▶ Work to complete:
Return the following data line for line, without any change.

Data records
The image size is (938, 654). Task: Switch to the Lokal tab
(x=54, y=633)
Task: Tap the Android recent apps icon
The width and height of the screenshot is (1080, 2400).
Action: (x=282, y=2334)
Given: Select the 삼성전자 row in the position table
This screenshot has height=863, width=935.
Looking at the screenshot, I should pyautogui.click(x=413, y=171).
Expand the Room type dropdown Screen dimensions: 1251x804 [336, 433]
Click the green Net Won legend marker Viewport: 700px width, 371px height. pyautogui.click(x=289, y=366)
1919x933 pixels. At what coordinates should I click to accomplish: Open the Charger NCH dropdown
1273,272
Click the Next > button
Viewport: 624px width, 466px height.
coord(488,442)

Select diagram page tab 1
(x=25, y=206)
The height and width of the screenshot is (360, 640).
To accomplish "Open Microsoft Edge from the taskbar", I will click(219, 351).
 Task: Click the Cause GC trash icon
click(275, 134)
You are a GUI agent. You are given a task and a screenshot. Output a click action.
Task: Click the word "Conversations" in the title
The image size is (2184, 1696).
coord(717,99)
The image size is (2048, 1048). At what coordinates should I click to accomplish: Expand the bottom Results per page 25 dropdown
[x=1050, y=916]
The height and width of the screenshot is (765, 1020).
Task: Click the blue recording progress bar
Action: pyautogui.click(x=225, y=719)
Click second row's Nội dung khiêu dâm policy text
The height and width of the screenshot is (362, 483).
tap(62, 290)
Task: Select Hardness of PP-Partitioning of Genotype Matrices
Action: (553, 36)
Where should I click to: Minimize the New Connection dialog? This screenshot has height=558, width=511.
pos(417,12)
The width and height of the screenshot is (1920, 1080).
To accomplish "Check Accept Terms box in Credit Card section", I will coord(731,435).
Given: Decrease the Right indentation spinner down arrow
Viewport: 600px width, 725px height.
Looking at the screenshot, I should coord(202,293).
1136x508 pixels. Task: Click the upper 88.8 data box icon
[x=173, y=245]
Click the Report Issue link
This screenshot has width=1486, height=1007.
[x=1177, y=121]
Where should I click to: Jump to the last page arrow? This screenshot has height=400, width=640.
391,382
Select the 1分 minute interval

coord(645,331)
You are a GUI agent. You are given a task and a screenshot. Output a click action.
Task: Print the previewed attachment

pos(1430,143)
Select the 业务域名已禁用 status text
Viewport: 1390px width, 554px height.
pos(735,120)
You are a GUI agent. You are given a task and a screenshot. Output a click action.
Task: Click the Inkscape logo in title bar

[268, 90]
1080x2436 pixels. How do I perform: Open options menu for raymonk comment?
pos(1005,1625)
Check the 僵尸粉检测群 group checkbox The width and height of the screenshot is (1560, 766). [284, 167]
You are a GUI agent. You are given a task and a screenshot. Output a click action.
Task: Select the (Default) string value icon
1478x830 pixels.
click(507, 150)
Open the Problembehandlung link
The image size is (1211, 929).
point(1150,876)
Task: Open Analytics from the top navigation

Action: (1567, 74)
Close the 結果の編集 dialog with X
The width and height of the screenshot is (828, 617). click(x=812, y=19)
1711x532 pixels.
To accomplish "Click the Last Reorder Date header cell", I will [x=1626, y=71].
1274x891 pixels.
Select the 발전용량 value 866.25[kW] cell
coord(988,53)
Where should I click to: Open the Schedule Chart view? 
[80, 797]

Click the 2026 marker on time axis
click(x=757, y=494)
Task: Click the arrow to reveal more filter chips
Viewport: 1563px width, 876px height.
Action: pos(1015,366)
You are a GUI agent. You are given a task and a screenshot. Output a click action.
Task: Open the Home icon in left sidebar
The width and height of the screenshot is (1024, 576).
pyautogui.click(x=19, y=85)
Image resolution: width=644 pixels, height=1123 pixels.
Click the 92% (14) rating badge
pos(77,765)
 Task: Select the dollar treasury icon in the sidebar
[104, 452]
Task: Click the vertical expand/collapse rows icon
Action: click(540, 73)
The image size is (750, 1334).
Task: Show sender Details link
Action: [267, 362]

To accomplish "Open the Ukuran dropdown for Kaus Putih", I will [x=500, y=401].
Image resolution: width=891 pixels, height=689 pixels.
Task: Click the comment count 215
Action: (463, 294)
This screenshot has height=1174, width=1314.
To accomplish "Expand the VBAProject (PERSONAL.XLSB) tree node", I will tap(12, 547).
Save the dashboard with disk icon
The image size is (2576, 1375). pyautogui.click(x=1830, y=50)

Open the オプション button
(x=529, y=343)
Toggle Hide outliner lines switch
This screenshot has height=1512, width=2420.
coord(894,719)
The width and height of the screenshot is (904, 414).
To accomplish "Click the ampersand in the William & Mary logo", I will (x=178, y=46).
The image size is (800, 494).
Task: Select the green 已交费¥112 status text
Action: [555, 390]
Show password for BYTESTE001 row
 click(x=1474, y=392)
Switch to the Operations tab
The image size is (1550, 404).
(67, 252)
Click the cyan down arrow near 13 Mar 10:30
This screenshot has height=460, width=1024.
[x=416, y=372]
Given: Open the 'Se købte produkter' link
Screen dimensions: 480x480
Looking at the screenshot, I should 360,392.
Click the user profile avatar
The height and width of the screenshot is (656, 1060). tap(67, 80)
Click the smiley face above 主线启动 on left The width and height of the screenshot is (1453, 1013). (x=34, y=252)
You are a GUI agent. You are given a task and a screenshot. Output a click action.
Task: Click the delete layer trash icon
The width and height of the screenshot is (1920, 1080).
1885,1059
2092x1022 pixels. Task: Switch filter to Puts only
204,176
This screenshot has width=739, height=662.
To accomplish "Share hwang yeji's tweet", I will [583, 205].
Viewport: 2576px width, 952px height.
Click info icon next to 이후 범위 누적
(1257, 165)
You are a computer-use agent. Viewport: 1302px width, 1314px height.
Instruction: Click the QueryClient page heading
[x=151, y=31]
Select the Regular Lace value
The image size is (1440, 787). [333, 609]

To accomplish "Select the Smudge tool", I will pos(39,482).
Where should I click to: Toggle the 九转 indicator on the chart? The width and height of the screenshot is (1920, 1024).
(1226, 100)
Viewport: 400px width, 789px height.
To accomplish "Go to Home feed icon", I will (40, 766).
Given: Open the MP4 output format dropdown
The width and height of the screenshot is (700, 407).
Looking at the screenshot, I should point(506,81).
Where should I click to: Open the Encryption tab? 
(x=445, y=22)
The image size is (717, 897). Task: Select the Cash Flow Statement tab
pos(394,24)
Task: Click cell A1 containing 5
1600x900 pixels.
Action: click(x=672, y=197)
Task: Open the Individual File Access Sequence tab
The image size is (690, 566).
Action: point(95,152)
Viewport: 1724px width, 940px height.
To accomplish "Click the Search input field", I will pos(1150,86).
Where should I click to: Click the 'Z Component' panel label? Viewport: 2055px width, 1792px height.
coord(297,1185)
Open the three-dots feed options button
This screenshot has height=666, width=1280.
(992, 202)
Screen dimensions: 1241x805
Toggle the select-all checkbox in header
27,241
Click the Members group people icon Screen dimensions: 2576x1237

▶ Complete response:
The image size is (938, 654). Task: Switch to the Lokal tab
(x=54, y=633)
Task: Tap the Android recent apps icon
The width and height of the screenshot is (1080, 2400).
Action: (x=282, y=2334)
Given: Select the 삼성전자 row in the position table
This screenshot has height=863, width=935.
Looking at the screenshot, I should pyautogui.click(x=413, y=171).
Expand the Room type dropdown Screen dimensions: 1251x804 [336, 433]
Click the green Net Won legend marker Viewport: 700px width, 371px height. pyautogui.click(x=289, y=366)
1919x933 pixels. At what coordinates should I click to accomplish: Open the Charger NCH dropdown
1273,272
Click the Next > button
Viewport: 624px width, 466px height.
coord(488,442)

Select diagram page tab 1
(x=25, y=206)
The height and width of the screenshot is (360, 640).
To accomplish "Open Microsoft Edge from the taskbar", I will click(219, 351).
 Task: Click the Cause GC trash icon
click(275, 134)
You are a GUI agent. You are given a task and a screenshot. Output a click action.
Task: Click the word "Conversations" in the title
The image size is (2184, 1696).
coord(717,99)
The image size is (2048, 1048). At what coordinates should I click to accomplish: Expand the bottom Results per page 25 dropdown
[x=1050, y=916]
The height and width of the screenshot is (765, 1020).
Task: Click the blue recording progress bar
Action: pyautogui.click(x=225, y=719)
Click second row's Nội dung khiêu dâm policy text
The height and width of the screenshot is (362, 483).
tap(62, 290)
Task: Select Hardness of PP-Partitioning of Genotype Matrices
Action: (553, 36)
Where should I click to: Minimize the New Connection dialog? This screenshot has height=558, width=511.
pos(417,12)
The width and height of the screenshot is (1920, 1080).
To accomplish "Check Accept Terms box in Credit Card section", I will coord(731,435).
Given: Decrease the Right indentation spinner down arrow
Viewport: 600px width, 725px height.
Looking at the screenshot, I should coord(202,293).
1136x508 pixels. Task: Click the upper 88.8 data box icon
[x=173, y=245]
Click the Report Issue link
This screenshot has width=1486, height=1007.
[x=1177, y=121]
Where should I click to: Jump to the last page arrow? This screenshot has height=400, width=640.
391,382
Select the 1分 minute interval

coord(645,331)
You are a GUI agent. You are given a task and a screenshot. Output a click action.
Task: Print the previewed attachment

pos(1430,143)
Select the 业务域名已禁用 status text
Viewport: 1390px width, 554px height.
pos(735,120)
You are a GUI agent. You are given a task and a screenshot. Output a click action.
Task: Click the Inkscape logo in title bar

[268, 90]
1080x2436 pixels. How do I perform: Open options menu for raymonk comment?
pos(1005,1625)
Check the 僵尸粉检测群 group checkbox The width and height of the screenshot is (1560, 766). [284, 167]
You are a GUI agent. You are given a task and a screenshot. Output a click action.
Task: Select the (Default) string value icon
1478x830 pixels.
click(507, 150)
Open the Problembehandlung link
The image size is (1211, 929).
point(1150,876)
Task: Open Analytics from the top navigation

Action: (1567, 74)
Close the 結果の編集 dialog with X
The width and height of the screenshot is (828, 617). click(x=812, y=19)
1711x532 pixels.
To accomplish "Click the Last Reorder Date header cell", I will [x=1626, y=71].
1274x891 pixels.
Select the 발전용량 value 866.25[kW] cell
coord(988,53)
Where should I click to: Open the Schedule Chart view? 
[80, 797]

Click the 2026 marker on time axis
click(x=757, y=494)
Task: Click the arrow to reveal more filter chips
Viewport: 1563px width, 876px height.
Action: pos(1015,366)
You are a GUI agent. You are given a task and a screenshot. Output a click action.
Task: Open the Home icon in left sidebar
The width and height of the screenshot is (1024, 576).
pyautogui.click(x=19, y=85)
Image resolution: width=644 pixels, height=1123 pixels.
Click the 92% (14) rating badge
pos(77,765)
 Task: Select the dollar treasury icon in the sidebar
[104, 452]
Task: Click the vertical expand/collapse rows icon
Action: click(540, 73)
The image size is (750, 1334).
Task: Show sender Details link
Action: [267, 362]

To accomplish "Open the Ukuran dropdown for Kaus Putih", I will [x=500, y=401].
Image resolution: width=891 pixels, height=689 pixels.
Task: Click the comment count 215
Action: (463, 294)
This screenshot has height=1174, width=1314.
To accomplish "Expand the VBAProject (PERSONAL.XLSB) tree node", I will tap(12, 547).
Save the dashboard with disk icon
The image size is (2576, 1375). pyautogui.click(x=1830, y=50)

Open the オプション button
(x=529, y=343)
Toggle Hide outliner lines switch
This screenshot has height=1512, width=2420.
coord(894,719)
The width and height of the screenshot is (904, 414).
To accomplish "Click the ampersand in the William & Mary logo", I will (x=178, y=46).
The image size is (800, 494).
Task: Select the green 已交费¥112 status text
Action: [555, 390]
Show password for BYTESTE001 row
 click(x=1474, y=392)
Switch to the Operations tab
The image size is (1550, 404).
(67, 252)
Click the cyan down arrow near 13 Mar 10:30
This screenshot has height=460, width=1024.
[x=416, y=372]
Given: Open the 'Se købte produkter' link
Screen dimensions: 480x480
Looking at the screenshot, I should 360,392.
Click the user profile avatar
The height and width of the screenshot is (656, 1060). tap(67, 80)
Click the smiley face above 主线启动 on left The width and height of the screenshot is (1453, 1013). (x=34, y=252)
You are a GUI agent. You are given a task and a screenshot. Output a click action.
Task: Click the delete layer trash icon
The width and height of the screenshot is (1920, 1080).
1885,1059
2092x1022 pixels. Task: Switch filter to Puts only
204,176
This screenshot has width=739, height=662.
To accomplish "Share hwang yeji's tweet", I will [583, 205].
Viewport: 2576px width, 952px height.
Click info icon next to 이후 범위 누적
(1257, 165)
You are a computer-use agent. Viewport: 1302px width, 1314px height.
Instruction: Click the QueryClient page heading
[x=151, y=31]
Select the Regular Lace value
The image size is (1440, 787). [333, 609]

To accomplish "Select the Smudge tool", I will pos(39,482).
Where should I click to: Toggle the 九转 indicator on the chart? The width and height of the screenshot is (1920, 1024).
(1226, 100)
Viewport: 400px width, 789px height.
To accomplish "Go to Home feed icon", I will (40, 766).
Given: Open the MP4 output format dropdown
The width and height of the screenshot is (700, 407).
Looking at the screenshot, I should point(506,81).
Where should I click to: Open the Encryption tab? 
(x=445, y=22)
The image size is (717, 897). Task: Select the Cash Flow Statement tab
pos(394,24)
Task: Click cell A1 containing 5
1600x900 pixels.
Action: click(x=672, y=197)
Task: Open the Individual File Access Sequence tab
The image size is (690, 566).
Action: point(95,152)
Viewport: 1724px width, 940px height.
To accomplish "Click the Search input field", I will pos(1150,86).
Where should I click to: Click the 'Z Component' panel label? Viewport: 2055px width, 1792px height.
coord(297,1185)
Open the three-dots feed options button
This screenshot has height=666, width=1280.
(992, 202)
Screen dimensions: 1241x805
Toggle the select-all checkbox in header
27,241
Click the Members group people icon Screen dimensions: 2576x1237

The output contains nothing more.